Source data:
————————
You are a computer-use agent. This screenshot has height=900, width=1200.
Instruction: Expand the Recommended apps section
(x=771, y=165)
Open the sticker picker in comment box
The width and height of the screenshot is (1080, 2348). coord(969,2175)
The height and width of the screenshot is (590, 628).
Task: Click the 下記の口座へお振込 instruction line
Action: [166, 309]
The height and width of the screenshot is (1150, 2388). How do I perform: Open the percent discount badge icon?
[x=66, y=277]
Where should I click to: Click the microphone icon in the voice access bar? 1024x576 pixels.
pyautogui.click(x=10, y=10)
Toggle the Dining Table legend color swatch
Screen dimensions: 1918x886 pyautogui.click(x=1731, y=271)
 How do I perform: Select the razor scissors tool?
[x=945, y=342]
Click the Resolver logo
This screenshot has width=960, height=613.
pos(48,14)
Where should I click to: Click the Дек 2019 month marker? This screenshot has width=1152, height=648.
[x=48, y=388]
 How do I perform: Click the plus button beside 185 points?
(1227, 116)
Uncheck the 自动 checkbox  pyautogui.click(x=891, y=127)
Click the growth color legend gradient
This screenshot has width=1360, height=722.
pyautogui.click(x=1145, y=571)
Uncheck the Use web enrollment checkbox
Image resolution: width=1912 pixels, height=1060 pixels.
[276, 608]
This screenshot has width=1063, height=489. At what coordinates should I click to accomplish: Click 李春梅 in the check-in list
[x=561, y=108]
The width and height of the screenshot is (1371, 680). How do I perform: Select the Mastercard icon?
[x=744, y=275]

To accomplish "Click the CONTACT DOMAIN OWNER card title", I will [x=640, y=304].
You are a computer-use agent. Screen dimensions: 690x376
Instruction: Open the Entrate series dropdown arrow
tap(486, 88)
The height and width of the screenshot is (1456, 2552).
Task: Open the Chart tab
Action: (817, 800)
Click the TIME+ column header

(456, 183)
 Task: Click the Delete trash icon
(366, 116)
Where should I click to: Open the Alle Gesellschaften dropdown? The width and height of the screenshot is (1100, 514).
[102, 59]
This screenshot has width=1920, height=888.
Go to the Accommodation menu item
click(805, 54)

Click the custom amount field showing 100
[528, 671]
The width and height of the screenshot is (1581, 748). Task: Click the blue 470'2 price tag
————————
WHAT THE TASK ASKS:
Copy all of the rows above verbatim, reproducing every line without alteration.

REPLY:
You are a computer-use agent. This screenshot has height=900, width=1200.
Instruction: Expand the Recommended apps section
(x=771, y=165)
Open the sticker picker in comment box
The width and height of the screenshot is (1080, 2348). coord(969,2175)
The height and width of the screenshot is (590, 628).
Task: Click the 下記の口座へお振込 instruction line
Action: [166, 309]
The height and width of the screenshot is (1150, 2388). How do I perform: Open the percent discount badge icon?
[x=66, y=277]
Where should I click to: Click the microphone icon in the voice access bar? 1024x576 pixels.
pyautogui.click(x=10, y=10)
Toggle the Dining Table legend color swatch
Screen dimensions: 1918x886 pyautogui.click(x=1731, y=271)
 How do I perform: Select the razor scissors tool?
[x=945, y=342]
Click the Resolver logo
This screenshot has width=960, height=613.
pos(48,14)
Where should I click to: Click the Дек 2019 month marker? This screenshot has width=1152, height=648.
[x=48, y=388]
 How do I perform: Click the plus button beside 185 points?
(1227, 116)
Uncheck the 自动 checkbox  pyautogui.click(x=891, y=127)
Click the growth color legend gradient
This screenshot has width=1360, height=722.
pyautogui.click(x=1145, y=571)
Uncheck the Use web enrollment checkbox
Image resolution: width=1912 pixels, height=1060 pixels.
[276, 608]
This screenshot has width=1063, height=489. At what coordinates should I click to accomplish: Click 李春梅 in the check-in list
[x=561, y=108]
The width and height of the screenshot is (1371, 680). How do I perform: Select the Mastercard icon?
[x=744, y=275]

To accomplish "Click the CONTACT DOMAIN OWNER card title", I will [x=640, y=304].
You are a computer-use agent. Screen dimensions: 690x376
Instruction: Open the Entrate series dropdown arrow
tap(486, 88)
The height and width of the screenshot is (1456, 2552).
Task: Open the Chart tab
Action: (817, 800)
Click the TIME+ column header

(456, 183)
 Task: Click the Delete trash icon
(366, 116)
Where should I click to: Open the Alle Gesellschaften dropdown? The width and height of the screenshot is (1100, 514).
[102, 59]
This screenshot has width=1920, height=888.
Go to the Accommodation menu item
click(805, 54)

Click the custom amount field showing 100
[528, 671]
The width and height of the screenshot is (1581, 748). Task: Click the blue 470'2 price tag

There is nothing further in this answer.